● **The problem**
Return the listing that follows, word for word.

● **Data records**
§ §

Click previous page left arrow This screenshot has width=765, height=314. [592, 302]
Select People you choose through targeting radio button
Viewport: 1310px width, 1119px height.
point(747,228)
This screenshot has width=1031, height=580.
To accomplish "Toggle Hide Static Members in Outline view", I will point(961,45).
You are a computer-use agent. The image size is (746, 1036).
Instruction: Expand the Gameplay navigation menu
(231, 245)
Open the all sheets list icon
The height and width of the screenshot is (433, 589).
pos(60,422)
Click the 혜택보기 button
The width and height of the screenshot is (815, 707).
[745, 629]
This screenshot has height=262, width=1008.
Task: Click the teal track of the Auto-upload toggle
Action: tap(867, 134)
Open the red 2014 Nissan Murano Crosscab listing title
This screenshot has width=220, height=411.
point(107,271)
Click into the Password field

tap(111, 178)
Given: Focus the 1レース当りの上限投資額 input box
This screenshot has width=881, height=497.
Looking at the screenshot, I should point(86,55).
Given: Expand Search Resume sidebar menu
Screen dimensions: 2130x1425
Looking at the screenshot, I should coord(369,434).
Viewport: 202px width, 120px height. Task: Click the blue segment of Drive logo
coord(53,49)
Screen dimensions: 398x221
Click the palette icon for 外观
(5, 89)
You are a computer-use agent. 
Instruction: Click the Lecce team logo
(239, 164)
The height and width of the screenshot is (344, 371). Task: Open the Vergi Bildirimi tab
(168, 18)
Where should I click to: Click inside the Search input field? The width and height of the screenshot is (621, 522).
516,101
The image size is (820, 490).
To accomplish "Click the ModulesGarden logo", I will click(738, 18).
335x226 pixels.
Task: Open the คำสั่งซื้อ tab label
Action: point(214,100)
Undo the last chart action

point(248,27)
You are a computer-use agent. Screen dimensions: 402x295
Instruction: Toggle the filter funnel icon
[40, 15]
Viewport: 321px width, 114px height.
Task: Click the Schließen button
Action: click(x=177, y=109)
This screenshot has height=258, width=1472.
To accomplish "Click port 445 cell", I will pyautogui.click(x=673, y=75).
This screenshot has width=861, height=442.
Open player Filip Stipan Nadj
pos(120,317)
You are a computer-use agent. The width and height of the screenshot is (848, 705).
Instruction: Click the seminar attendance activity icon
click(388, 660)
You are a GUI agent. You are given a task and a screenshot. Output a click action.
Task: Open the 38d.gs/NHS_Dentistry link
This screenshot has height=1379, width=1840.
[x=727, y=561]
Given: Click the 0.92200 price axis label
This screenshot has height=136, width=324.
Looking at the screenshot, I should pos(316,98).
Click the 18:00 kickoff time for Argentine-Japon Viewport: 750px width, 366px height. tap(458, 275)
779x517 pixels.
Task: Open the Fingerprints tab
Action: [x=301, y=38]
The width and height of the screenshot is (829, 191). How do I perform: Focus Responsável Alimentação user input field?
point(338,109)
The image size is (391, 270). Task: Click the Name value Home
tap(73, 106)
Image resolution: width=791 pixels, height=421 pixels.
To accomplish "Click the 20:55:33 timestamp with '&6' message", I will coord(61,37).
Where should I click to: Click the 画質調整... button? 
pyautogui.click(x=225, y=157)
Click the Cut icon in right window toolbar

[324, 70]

§ §

● **Answer box**
Click previous page left arrow This screenshot has width=765, height=314. [592, 302]
Select People you choose through targeting radio button
Viewport: 1310px width, 1119px height.
point(747,228)
This screenshot has width=1031, height=580.
To accomplish "Toggle Hide Static Members in Outline view", I will point(961,45).
You are a computer-use agent. The image size is (746, 1036).
Instruction: Expand the Gameplay navigation menu
(231, 245)
Open the all sheets list icon
The height and width of the screenshot is (433, 589).
pos(60,422)
Click the 혜택보기 button
The width and height of the screenshot is (815, 707).
[745, 629]
This screenshot has height=262, width=1008.
Task: Click the teal track of the Auto-upload toggle
Action: tap(867, 134)
Open the red 2014 Nissan Murano Crosscab listing title
This screenshot has width=220, height=411.
point(107,271)
Click into the Password field

tap(111, 178)
Given: Focus the 1レース当りの上限投資額 input box
This screenshot has width=881, height=497.
Looking at the screenshot, I should point(86,55).
Given: Expand Search Resume sidebar menu
Screen dimensions: 2130x1425
Looking at the screenshot, I should coord(369,434).
Viewport: 202px width, 120px height. Task: Click the blue segment of Drive logo
coord(53,49)
Screen dimensions: 398x221
Click the palette icon for 外观
(5, 89)
You are a computer-use agent. 
Instruction: Click the Lecce team logo
(239, 164)
The height and width of the screenshot is (344, 371). Task: Open the Vergi Bildirimi tab
(168, 18)
Where should I click to: Click inside the Search input field? The width and height of the screenshot is (621, 522).
516,101
The image size is (820, 490).
To accomplish "Click the ModulesGarden logo", I will click(738, 18).
335x226 pixels.
Task: Open the คำสั่งซื้อ tab label
Action: point(214,100)
Undo the last chart action

point(248,27)
You are a computer-use agent. Screen dimensions: 402x295
Instruction: Toggle the filter funnel icon
[40, 15]
Viewport: 321px width, 114px height.
Task: Click the Schließen button
Action: click(x=177, y=109)
This screenshot has height=258, width=1472.
To accomplish "Click port 445 cell", I will pyautogui.click(x=673, y=75).
This screenshot has width=861, height=442.
Open player Filip Stipan Nadj
pos(120,317)
You are a computer-use agent. The width and height of the screenshot is (848, 705).
Instruction: Click the seminar attendance activity icon
click(388, 660)
You are a GUI agent. You are given a task and a screenshot. Output a click action.
Task: Open the 38d.gs/NHS_Dentistry link
This screenshot has height=1379, width=1840.
[x=727, y=561]
Given: Click the 0.92200 price axis label
This screenshot has height=136, width=324.
Looking at the screenshot, I should pos(316,98).
Click the 18:00 kickoff time for Argentine-Japon Viewport: 750px width, 366px height. tap(458, 275)
779x517 pixels.
Task: Open the Fingerprints tab
Action: [x=301, y=38]
The width and height of the screenshot is (829, 191). How do I perform: Focus Responsável Alimentação user input field?
point(338,109)
The image size is (391, 270). Task: Click the Name value Home
tap(73, 106)
Image resolution: width=791 pixels, height=421 pixels.
To accomplish "Click the 20:55:33 timestamp with '&6' message", I will coord(61,37).
Where should I click to: Click the 画質調整... button? 
pyautogui.click(x=225, y=157)
Click the Cut icon in right window toolbar

[324, 70]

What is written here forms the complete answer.